▶ TASK STATEMENT: Would you please give all the lines below again, exactly as they stand?

[Pixel coordinate grounding data]
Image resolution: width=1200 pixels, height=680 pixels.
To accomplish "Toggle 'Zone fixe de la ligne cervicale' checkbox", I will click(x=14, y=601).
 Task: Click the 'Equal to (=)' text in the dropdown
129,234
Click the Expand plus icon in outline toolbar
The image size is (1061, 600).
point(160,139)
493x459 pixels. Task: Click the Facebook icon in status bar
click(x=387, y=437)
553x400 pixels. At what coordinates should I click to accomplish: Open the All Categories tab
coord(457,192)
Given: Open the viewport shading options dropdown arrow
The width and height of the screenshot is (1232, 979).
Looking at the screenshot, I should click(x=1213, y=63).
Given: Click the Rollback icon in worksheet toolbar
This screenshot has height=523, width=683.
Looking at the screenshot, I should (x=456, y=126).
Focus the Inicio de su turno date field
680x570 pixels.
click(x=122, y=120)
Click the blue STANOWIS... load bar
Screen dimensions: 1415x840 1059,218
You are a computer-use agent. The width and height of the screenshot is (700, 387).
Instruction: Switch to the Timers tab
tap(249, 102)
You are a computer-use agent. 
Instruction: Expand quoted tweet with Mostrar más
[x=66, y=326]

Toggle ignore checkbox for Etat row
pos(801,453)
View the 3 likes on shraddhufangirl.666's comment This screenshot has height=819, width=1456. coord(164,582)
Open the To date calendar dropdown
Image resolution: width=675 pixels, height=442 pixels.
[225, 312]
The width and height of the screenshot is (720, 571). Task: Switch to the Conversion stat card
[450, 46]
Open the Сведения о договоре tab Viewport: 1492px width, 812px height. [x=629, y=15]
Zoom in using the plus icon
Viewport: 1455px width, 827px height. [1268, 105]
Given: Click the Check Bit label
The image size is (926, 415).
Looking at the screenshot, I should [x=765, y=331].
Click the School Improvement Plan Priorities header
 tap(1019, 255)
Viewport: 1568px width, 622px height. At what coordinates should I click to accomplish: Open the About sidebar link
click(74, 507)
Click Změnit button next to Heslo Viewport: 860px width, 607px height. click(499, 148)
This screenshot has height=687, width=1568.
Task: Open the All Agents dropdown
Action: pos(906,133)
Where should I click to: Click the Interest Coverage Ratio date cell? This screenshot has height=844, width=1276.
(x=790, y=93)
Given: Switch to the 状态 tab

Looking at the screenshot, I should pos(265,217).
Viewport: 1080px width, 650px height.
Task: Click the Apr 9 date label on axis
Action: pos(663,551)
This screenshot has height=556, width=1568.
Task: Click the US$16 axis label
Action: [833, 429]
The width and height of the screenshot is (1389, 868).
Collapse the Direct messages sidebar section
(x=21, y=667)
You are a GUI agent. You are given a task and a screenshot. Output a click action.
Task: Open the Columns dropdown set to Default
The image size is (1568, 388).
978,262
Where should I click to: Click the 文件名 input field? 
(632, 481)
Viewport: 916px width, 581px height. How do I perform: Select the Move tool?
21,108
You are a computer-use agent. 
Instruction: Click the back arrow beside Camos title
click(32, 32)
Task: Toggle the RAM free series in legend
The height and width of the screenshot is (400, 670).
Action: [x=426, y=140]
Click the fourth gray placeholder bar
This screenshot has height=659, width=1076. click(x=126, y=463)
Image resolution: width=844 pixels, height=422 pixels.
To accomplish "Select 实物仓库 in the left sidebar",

▶ WRITTEN ANSWER:
Image resolution: width=1200 pixels, height=680 pixels.
To accomplish "Toggle 'Zone fixe de la ligne cervicale' checkbox", I will click(x=14, y=601).
 Task: Click the 'Equal to (=)' text in the dropdown
129,234
Click the Expand plus icon in outline toolbar
The image size is (1061, 600).
point(160,139)
493x459 pixels. Task: Click the Facebook icon in status bar
click(x=387, y=437)
553x400 pixels. At what coordinates should I click to accomplish: Open the All Categories tab
coord(457,192)
Given: Open the viewport shading options dropdown arrow
The width and height of the screenshot is (1232, 979).
Looking at the screenshot, I should click(x=1213, y=63).
Given: Click the Rollback icon in worksheet toolbar
This screenshot has height=523, width=683.
Looking at the screenshot, I should (x=456, y=126).
Focus the Inicio de su turno date field
680x570 pixels.
click(x=122, y=120)
Click the blue STANOWIS... load bar
Screen dimensions: 1415x840 1059,218
You are a computer-use agent. The width and height of the screenshot is (700, 387).
Instruction: Switch to the Timers tab
tap(249, 102)
You are a computer-use agent. 
Instruction: Expand quoted tweet with Mostrar más
[x=66, y=326]

Toggle ignore checkbox for Etat row
pos(801,453)
View the 3 likes on shraddhufangirl.666's comment This screenshot has height=819, width=1456. coord(164,582)
Open the To date calendar dropdown
Image resolution: width=675 pixels, height=442 pixels.
[225, 312]
The width and height of the screenshot is (720, 571). Task: Switch to the Conversion stat card
[450, 46]
Open the Сведения о договоре tab Viewport: 1492px width, 812px height. [x=629, y=15]
Zoom in using the plus icon
Viewport: 1455px width, 827px height. [1268, 105]
Given: Click the Check Bit label
The image size is (926, 415).
Looking at the screenshot, I should [x=765, y=331].
Click the School Improvement Plan Priorities header
 tap(1019, 255)
Viewport: 1568px width, 622px height. At what coordinates should I click to accomplish: Open the About sidebar link
click(74, 507)
Click Změnit button next to Heslo Viewport: 860px width, 607px height. click(499, 148)
This screenshot has height=687, width=1568.
Task: Open the All Agents dropdown
Action: pos(906,133)
Where should I click to: Click the Interest Coverage Ratio date cell? This screenshot has height=844, width=1276.
(x=790, y=93)
Given: Switch to the 状态 tab

Looking at the screenshot, I should pos(265,217).
Viewport: 1080px width, 650px height.
Task: Click the Apr 9 date label on axis
Action: pos(663,551)
This screenshot has height=556, width=1568.
Task: Click the US$16 axis label
Action: [833, 429]
The width and height of the screenshot is (1389, 868).
Collapse the Direct messages sidebar section
(x=21, y=667)
You are a GUI agent. You are given a task and a screenshot. Output a click action.
Task: Open the Columns dropdown set to Default
The image size is (1568, 388).
978,262
Where should I click to: Click the 文件名 input field? 
(632, 481)
Viewport: 916px width, 581px height. How do I perform: Select the Move tool?
21,108
You are a computer-use agent. 
Instruction: Click the back arrow beside Camos title
click(32, 32)
Task: Toggle the RAM free series in legend
The height and width of the screenshot is (400, 670).
Action: [x=426, y=140]
Click the fourth gray placeholder bar
This screenshot has height=659, width=1076. click(x=126, y=463)
Image resolution: width=844 pixels, height=422 pixels.
To accomplish "Select 实物仓库 in the left sidebar",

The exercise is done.